Poor old Dumaurier! -
And so you think a foul "friend" a finer fellow than an open enemy. -
For twenty years then you have been nourishing this envy, malice, and pretty bonhomie of whose existence, while shaking your honest Anglo-French fist, you allowed me to
perceive gather not the faintest suspicion - until behind my back you could vent your spleen in the pathetic print that should bring guineas to the popular draughtsman whose poor eyes are yet not too dimmed to fix, with his pencil, the détails of his diary upon his distinguished companions in whose intimacy he has speculated -
What a life! -
You propose your published [p. 2] lie to my possible "future biographer" - You are mistaken - it will die with you - and in your own excellent self you furnish him with the explanation of all the rest - for what now in the name of all that is traitorous, should I do with "friendship" such as yours! -
1. [4 April 1894?]
This is related to a draft for a letter to the Pall Mall Gazette , dated 4 April 1894, #04395. However, JW's indignation must have grown for over a month before he sent the letter out for publication.

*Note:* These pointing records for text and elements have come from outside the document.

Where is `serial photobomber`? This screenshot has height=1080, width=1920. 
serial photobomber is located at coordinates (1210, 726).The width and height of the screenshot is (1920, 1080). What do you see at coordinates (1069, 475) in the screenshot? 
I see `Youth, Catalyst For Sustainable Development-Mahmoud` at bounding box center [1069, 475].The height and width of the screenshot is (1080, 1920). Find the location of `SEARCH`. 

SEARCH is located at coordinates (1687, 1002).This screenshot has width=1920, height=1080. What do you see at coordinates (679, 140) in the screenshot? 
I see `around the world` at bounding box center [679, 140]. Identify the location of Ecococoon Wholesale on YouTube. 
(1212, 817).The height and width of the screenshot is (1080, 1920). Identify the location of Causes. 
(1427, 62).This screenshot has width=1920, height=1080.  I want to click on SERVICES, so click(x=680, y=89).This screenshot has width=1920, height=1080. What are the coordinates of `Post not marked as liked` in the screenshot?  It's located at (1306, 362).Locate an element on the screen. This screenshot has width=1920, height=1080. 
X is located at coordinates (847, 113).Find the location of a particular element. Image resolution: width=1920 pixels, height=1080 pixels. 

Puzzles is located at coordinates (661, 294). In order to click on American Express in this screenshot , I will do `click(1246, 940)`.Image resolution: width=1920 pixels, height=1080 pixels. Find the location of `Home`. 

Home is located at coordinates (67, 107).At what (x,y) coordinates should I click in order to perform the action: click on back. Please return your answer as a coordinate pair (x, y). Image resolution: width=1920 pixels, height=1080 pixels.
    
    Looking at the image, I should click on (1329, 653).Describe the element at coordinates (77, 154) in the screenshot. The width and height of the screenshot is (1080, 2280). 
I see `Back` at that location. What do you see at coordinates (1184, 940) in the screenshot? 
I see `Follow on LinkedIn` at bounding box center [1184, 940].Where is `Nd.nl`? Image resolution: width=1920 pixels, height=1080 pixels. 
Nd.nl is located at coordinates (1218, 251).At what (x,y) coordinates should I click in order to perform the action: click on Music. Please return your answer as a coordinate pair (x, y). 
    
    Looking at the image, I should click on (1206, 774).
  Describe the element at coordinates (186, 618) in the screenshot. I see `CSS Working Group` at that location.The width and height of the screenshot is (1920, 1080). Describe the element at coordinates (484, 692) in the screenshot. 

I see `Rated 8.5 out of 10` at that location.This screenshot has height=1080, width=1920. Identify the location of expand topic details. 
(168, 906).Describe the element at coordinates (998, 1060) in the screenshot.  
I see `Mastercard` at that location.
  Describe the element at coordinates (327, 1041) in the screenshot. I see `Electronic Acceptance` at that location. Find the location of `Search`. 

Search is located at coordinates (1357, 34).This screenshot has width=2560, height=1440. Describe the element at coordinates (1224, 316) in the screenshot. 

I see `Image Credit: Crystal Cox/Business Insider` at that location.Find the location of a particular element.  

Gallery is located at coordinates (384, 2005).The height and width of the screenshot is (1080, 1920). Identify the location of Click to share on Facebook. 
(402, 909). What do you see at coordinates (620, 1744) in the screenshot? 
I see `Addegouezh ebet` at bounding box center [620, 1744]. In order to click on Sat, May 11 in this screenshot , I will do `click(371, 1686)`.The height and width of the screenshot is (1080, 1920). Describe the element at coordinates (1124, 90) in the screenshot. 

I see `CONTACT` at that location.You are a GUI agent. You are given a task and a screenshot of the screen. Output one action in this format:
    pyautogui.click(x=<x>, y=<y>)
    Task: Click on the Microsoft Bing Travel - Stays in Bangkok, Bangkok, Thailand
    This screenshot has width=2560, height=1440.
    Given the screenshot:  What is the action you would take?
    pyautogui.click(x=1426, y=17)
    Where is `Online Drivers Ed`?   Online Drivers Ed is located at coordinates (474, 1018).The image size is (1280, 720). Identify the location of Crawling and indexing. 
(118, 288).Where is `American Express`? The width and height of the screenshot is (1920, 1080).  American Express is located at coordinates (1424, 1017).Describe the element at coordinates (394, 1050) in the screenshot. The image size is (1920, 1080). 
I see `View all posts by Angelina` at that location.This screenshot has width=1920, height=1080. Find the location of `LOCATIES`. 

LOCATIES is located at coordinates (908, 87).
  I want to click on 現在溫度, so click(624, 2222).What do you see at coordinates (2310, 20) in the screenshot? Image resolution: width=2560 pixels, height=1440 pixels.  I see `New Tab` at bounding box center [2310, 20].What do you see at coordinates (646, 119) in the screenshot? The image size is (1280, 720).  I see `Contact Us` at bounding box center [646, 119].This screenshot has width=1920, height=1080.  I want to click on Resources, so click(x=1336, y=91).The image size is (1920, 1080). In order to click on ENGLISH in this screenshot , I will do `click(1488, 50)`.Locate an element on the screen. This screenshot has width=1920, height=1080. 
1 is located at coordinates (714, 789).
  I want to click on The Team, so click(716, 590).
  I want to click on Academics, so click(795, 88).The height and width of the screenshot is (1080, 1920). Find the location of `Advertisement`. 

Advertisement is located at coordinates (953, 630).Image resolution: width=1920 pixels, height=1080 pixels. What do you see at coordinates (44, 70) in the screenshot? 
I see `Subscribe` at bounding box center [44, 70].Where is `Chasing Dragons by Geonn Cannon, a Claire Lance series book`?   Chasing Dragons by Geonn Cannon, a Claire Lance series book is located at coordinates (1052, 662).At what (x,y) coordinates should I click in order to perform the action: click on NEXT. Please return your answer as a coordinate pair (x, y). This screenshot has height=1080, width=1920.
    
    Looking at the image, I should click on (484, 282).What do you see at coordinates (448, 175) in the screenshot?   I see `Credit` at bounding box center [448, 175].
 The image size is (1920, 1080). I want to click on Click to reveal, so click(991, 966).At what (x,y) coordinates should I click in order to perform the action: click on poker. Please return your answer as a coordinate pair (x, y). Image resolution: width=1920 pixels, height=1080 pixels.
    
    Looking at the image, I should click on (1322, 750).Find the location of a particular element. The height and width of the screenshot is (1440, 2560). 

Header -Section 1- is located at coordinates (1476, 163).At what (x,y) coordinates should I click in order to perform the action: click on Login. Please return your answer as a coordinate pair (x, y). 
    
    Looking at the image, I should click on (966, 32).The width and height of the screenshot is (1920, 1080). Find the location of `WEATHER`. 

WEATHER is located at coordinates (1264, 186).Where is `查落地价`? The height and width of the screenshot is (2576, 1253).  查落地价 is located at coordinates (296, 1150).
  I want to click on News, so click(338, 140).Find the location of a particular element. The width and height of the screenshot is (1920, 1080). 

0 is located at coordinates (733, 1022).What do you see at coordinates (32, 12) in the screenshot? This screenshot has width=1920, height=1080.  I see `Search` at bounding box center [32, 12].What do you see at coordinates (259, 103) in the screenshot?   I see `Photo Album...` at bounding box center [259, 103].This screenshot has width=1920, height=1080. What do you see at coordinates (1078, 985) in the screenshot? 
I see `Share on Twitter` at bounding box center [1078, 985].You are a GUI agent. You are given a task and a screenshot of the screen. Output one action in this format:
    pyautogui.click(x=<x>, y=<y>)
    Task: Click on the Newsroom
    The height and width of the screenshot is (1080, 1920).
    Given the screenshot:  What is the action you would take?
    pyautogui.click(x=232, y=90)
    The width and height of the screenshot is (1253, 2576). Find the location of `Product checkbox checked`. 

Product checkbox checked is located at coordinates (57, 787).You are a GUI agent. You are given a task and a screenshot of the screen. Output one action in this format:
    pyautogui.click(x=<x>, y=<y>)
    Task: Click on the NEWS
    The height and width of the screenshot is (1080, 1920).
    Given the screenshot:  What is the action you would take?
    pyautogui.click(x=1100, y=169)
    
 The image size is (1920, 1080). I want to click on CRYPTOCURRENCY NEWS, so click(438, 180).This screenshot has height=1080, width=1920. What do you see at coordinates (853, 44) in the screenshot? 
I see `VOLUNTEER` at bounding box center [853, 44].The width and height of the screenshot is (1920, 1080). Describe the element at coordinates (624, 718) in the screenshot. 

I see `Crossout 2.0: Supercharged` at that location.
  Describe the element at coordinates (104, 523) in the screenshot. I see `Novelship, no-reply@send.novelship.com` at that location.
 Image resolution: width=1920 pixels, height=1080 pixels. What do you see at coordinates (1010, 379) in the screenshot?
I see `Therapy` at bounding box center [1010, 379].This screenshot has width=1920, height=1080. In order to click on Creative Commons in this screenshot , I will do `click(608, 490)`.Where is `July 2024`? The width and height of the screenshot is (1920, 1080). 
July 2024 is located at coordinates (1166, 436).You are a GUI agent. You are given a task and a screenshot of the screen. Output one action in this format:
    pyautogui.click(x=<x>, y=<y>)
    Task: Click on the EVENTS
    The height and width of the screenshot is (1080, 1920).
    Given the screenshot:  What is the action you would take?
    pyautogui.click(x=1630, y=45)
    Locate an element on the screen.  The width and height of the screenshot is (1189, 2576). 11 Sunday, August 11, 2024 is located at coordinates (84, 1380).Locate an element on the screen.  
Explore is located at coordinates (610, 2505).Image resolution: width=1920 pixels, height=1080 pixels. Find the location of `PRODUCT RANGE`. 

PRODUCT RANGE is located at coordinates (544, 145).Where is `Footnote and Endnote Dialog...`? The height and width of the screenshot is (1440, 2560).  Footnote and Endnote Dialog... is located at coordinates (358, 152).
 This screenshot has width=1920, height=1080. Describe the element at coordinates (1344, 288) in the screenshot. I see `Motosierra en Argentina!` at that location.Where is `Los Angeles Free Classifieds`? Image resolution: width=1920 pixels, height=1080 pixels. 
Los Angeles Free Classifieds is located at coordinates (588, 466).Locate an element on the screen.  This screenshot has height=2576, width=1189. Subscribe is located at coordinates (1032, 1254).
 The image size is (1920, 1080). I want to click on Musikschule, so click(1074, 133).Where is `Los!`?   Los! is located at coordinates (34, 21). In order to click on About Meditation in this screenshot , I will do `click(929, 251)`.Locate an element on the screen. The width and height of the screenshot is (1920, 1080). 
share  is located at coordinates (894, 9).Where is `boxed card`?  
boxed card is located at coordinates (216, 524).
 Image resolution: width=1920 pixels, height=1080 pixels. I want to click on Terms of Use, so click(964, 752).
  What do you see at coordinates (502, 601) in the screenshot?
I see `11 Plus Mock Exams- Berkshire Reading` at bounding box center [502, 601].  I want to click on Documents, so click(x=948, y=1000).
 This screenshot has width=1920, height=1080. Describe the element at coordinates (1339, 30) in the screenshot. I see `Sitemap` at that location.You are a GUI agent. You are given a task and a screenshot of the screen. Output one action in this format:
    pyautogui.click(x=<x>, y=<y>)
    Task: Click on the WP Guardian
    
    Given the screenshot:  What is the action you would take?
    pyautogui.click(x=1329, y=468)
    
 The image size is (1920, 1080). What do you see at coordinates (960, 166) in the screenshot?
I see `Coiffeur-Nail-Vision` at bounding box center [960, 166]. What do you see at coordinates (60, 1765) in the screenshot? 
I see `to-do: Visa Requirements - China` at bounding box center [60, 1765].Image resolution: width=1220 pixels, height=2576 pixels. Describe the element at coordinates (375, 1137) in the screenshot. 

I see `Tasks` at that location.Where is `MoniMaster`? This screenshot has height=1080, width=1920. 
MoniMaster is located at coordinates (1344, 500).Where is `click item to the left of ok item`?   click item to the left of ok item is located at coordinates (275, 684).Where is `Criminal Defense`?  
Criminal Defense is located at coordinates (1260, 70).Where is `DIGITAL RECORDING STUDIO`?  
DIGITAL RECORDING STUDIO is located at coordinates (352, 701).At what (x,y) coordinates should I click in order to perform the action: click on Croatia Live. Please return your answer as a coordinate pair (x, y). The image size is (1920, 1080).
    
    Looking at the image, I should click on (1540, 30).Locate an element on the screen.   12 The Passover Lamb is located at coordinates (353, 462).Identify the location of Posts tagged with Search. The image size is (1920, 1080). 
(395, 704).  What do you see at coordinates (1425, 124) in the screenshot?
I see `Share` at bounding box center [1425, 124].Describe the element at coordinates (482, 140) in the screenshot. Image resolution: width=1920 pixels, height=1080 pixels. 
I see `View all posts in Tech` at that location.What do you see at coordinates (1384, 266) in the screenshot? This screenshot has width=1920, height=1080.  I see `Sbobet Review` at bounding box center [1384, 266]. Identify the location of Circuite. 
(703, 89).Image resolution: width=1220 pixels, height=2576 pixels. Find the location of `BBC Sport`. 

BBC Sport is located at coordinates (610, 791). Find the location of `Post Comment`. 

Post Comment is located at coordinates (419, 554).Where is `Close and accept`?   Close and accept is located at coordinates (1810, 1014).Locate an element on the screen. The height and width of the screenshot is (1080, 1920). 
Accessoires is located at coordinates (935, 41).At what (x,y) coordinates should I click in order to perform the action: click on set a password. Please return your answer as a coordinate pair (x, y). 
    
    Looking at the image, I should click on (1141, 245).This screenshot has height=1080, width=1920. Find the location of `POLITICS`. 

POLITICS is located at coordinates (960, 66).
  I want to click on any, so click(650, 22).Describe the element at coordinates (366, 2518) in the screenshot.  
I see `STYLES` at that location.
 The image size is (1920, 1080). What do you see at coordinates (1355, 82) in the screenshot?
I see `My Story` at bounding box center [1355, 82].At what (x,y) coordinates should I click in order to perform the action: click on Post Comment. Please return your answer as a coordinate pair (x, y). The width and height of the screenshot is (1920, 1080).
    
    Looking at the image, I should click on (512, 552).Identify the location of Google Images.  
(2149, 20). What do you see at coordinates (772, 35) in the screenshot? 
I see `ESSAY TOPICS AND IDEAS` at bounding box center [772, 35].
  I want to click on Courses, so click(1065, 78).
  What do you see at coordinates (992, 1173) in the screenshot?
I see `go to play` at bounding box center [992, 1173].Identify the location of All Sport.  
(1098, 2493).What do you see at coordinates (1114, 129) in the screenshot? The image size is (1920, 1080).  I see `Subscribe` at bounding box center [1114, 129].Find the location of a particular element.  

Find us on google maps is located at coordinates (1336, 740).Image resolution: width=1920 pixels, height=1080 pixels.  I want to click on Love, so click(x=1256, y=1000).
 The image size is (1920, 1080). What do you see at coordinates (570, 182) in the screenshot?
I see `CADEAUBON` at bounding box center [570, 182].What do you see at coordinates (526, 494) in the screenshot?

It was published under the heading 'Mr. Whistler on Friendship,' The Pall Mall Gazette, vol. 58, no. 9092, 13 May 1894, p. 2.
3. foul "friend"
A pun on 'foul fiend'.
Fr., exuberant friendliness. JW is being ironic.
Du Maurier, George, 'Trilby,' Harper's New Monthly Magazine, serialised, begun 1 January 1894; reprinted (expunged) as Trilby: A Novel, New York, 1894; regular ed., London and New York, 1895.
6. poor eyes
Early in his career Du Maurier lost the sight of one eye, which is why he abandoned a career as a painter for that of draughtsman and illustrator.